Thursday, July 5, 2018
#QAnon links US Attorney with thousands of sealed indictments decimating the Deep State
Congress created the Department’s Office of the Inspector General explicitly for the purpose of, among other things, investigating alleged violations of criminal and civil laws by Department employees, including actions taken by former employees after they have left government service. The Inspector General’s jurisdiction extends not only to allegations of legal violations, but also to allegations that Department employees violated established policies as well.
To carry out these duties, Title 5 of the United States Code provides the Inspector General with broad discretion and significant investigative powers. The office currently employs approximately 470 staff, a significant number of whom are lawyers, auditors, and investigators who may exercise wide discretion on matters under their jurisdiction. If the Inspector General finds evidence of criminal wrongdoing, he may refer it to a United States Attorney who can then convene a grand jury or take other appropriate actions. To be clear, the Inspector General has the authority to investigate allegations of wrongdoing, collect evidence through subpoena, and develop cases for presentation to the Attorney General and the Deputy Attorney General for prosecution or other action.

▶ **Page and screen pointing data**:

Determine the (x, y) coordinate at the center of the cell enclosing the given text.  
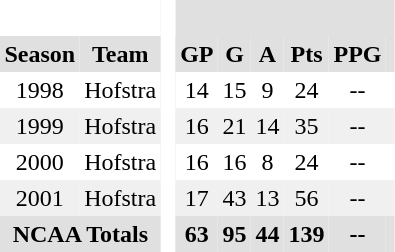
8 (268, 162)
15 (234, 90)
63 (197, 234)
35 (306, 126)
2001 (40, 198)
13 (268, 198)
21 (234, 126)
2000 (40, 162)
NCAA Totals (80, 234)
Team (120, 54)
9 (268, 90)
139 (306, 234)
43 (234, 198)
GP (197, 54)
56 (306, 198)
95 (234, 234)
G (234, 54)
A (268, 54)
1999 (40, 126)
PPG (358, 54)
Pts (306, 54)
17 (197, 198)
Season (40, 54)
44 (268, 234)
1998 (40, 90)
...
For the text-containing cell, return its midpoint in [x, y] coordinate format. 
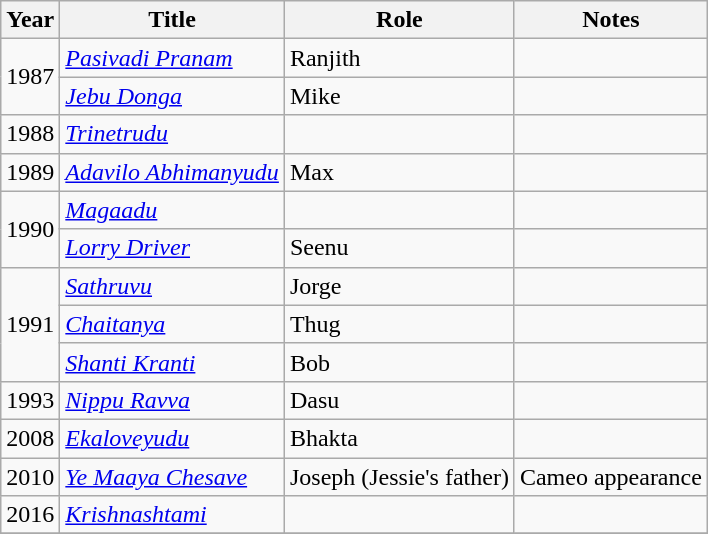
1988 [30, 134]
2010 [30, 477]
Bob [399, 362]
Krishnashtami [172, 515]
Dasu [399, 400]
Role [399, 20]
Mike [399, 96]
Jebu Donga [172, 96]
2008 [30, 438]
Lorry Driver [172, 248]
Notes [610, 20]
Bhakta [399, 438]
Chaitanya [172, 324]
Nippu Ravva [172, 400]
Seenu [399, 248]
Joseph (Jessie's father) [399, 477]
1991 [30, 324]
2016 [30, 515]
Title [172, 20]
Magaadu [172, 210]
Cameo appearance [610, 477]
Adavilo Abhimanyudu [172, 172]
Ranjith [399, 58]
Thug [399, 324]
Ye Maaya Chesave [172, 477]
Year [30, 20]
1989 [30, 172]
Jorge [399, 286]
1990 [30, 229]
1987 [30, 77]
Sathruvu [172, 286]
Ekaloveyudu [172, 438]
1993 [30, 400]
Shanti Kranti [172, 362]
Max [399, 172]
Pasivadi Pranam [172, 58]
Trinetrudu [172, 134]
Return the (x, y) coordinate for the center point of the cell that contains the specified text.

▶ **Directives**:
1. List the kinds of staff that the Inspector General text says make up a significant number of the office's employees.
2. Pull out every line of the records that contains the word "center".
The text and the records are separate, unrelated material.

▶ **Results of the exercise**:
1. Lawyers, auditors, and investigators.

2.
Determine the (x, y) coordinate at the center of the cell enclosing the given text.  
Return the (x, y) coordinate for the center point of the cell that contains the specified text.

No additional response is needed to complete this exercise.